▶ _Exercise input_
*** Block opens ***

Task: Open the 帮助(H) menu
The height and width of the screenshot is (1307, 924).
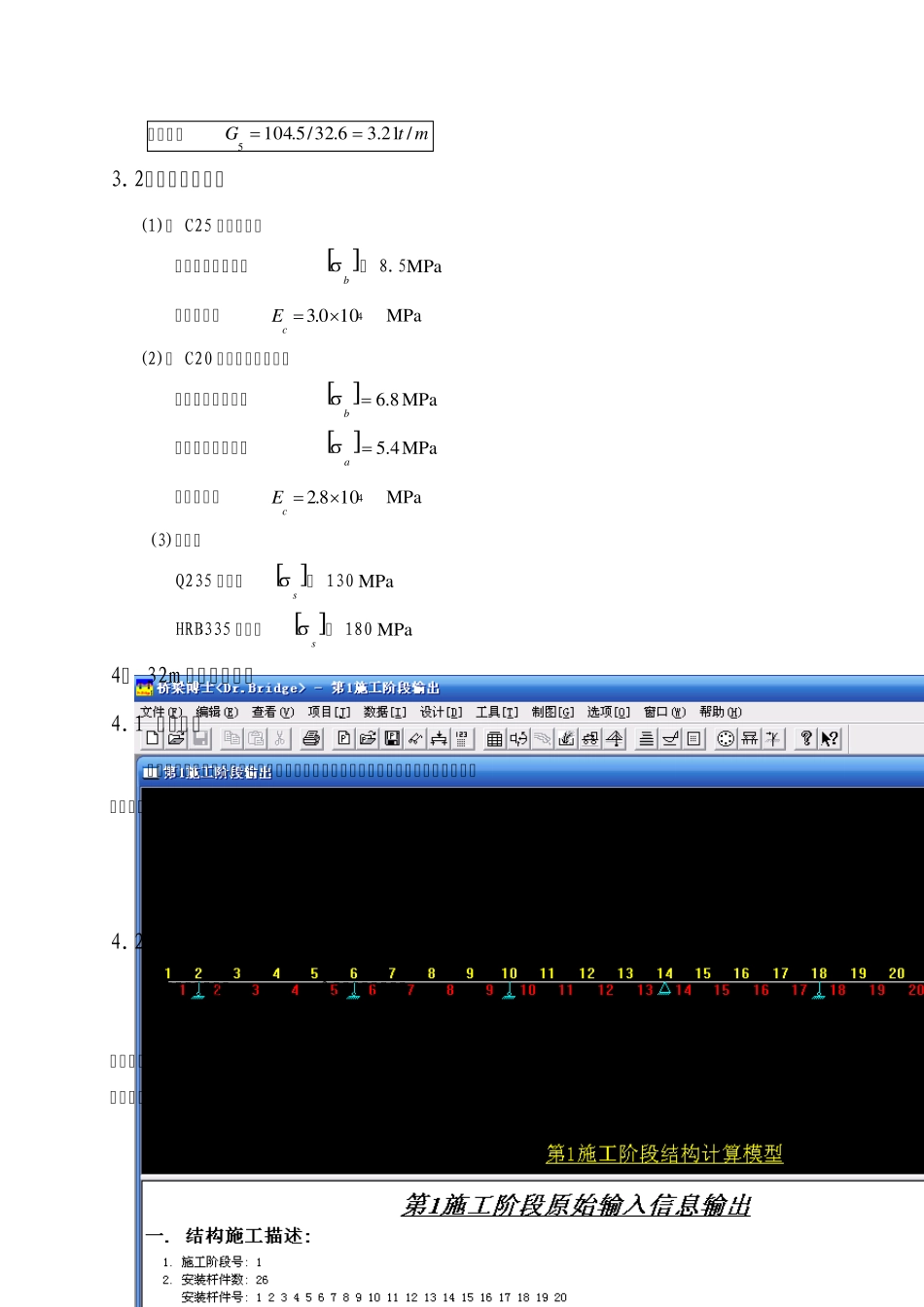Action: (x=721, y=713)
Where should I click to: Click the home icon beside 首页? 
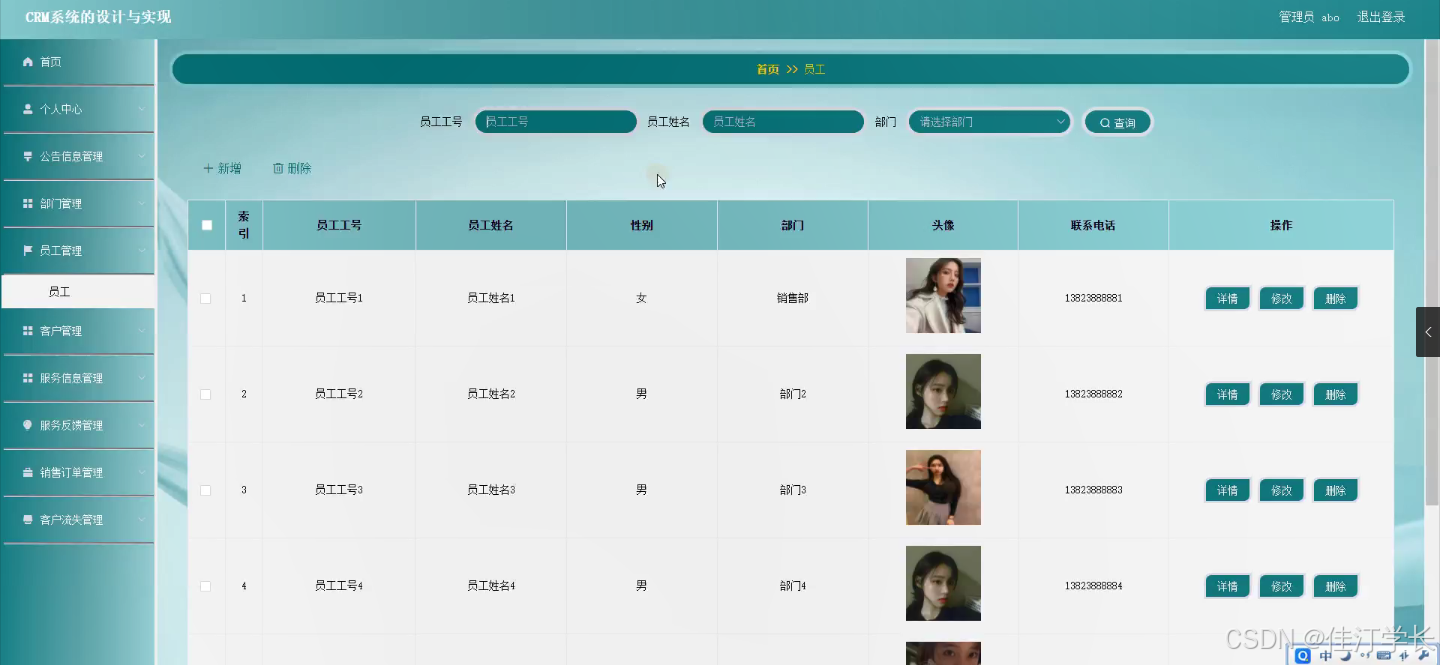pos(29,62)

*** Block closes ***

▶ _Task statement_
Please transcribe, word for word, every line from the one containing "The height and" through the last line of the records, both included, and leave the pictures out.

▶ _Solved problem_
The height and width of the screenshot is (1307, 924).
Action: (x=721, y=713)
Where should I click to: Click the home icon beside 首页? 
pos(29,62)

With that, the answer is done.